Johann-Dietrich Wörner is New ESA Director General

Paris, France, July 1, 2015--Johann-Dietrich Wörner has assumed the postion of Director-General of the European Space Agency (ESA) effective today. He is based at ESA Headquarters in Paris, France.

“I am in the favourable position to nurture the seeds of Jean-Jacques Dordain’s work,” said Mr Wörner during a recent media briefing at the Paris Air Show, expressing his thanks to the parting Director General.

Wörner called for the continuation of ESA’s ongoing programs, projects and missions in cooperation with Member States, as well as preparing for ESA’s future, among the many important tasks he has to fulfill.

  Johann-Dietrich Wörner

Referring to this future as ‘Space 4.0’, Mr Woerner considers that ESA has already started to enter this new phase, in which space has become a day-to-day business and in which interaction with society, the commercialisation of space, resulting new roles for industry and a fostered, cooperative relation with the European Commission all play important roles.

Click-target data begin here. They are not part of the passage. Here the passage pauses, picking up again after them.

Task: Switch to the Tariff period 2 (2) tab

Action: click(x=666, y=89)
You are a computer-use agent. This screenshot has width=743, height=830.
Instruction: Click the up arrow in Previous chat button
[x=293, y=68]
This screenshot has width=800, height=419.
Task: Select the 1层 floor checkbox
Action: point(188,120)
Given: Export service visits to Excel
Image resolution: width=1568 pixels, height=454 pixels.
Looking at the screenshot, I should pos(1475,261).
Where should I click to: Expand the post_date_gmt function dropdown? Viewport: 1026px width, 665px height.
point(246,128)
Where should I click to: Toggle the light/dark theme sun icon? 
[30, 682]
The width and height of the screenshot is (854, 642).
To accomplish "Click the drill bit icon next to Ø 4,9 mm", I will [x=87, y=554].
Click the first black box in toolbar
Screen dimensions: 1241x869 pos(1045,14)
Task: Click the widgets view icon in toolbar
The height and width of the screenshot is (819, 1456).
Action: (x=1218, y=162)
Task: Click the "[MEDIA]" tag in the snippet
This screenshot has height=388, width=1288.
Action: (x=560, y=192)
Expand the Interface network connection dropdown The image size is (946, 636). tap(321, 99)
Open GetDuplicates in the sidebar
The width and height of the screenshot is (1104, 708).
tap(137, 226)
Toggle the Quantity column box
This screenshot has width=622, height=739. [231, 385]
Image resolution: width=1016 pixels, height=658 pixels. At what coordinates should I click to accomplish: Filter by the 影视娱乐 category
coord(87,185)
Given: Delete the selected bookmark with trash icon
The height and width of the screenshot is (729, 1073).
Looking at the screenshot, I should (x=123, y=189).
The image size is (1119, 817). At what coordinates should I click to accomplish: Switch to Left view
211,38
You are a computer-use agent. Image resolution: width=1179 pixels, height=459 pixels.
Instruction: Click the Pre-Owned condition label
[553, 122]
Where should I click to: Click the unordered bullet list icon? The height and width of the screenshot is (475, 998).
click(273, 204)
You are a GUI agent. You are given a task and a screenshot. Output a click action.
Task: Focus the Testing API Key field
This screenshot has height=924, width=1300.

The ESA Council unanimously appointed Mr Woerner on 18 December 2014 for a period of four years. Previously, he was Chairman of the Executive Board of the German Aerospace Center (DLR), from March 2007 to June 2015. Originally from Kassel, Germany, Mr Woerner is married and has three children.

He succeeds Jean-Jacques Dordain, whose term of office ended on 30 June. Dordain is ESA’s longest-serving Director General, who led the Agency from July 2003 to June 2015.

Wörner studied civil engineering at the Technische Universität Berlin and the Technische Hochschule Darmstadt, from where he graduated in 1985. In 1982, as part of his studies, he spent two years in Japan, investigating earthquake safety.

Until 1990 Wörner worked for the consulting civil engineers König und Heunisch. In 1990 he returned to Darmstadt University, where he was appointed to a professorship in Civil Engineering and took over as Head of the Testing and Research Institute. Before being elected President of the Technische Universität Darmstadt in 1995, he held the position of Dean of the Civil Engineering Faculty.

ESA is an intergovernmental organisation, created in 1975, with the mission to shape the development of Europe’s space capability and ensure that investment in space delivers benefits to the citizens of Europe and the world.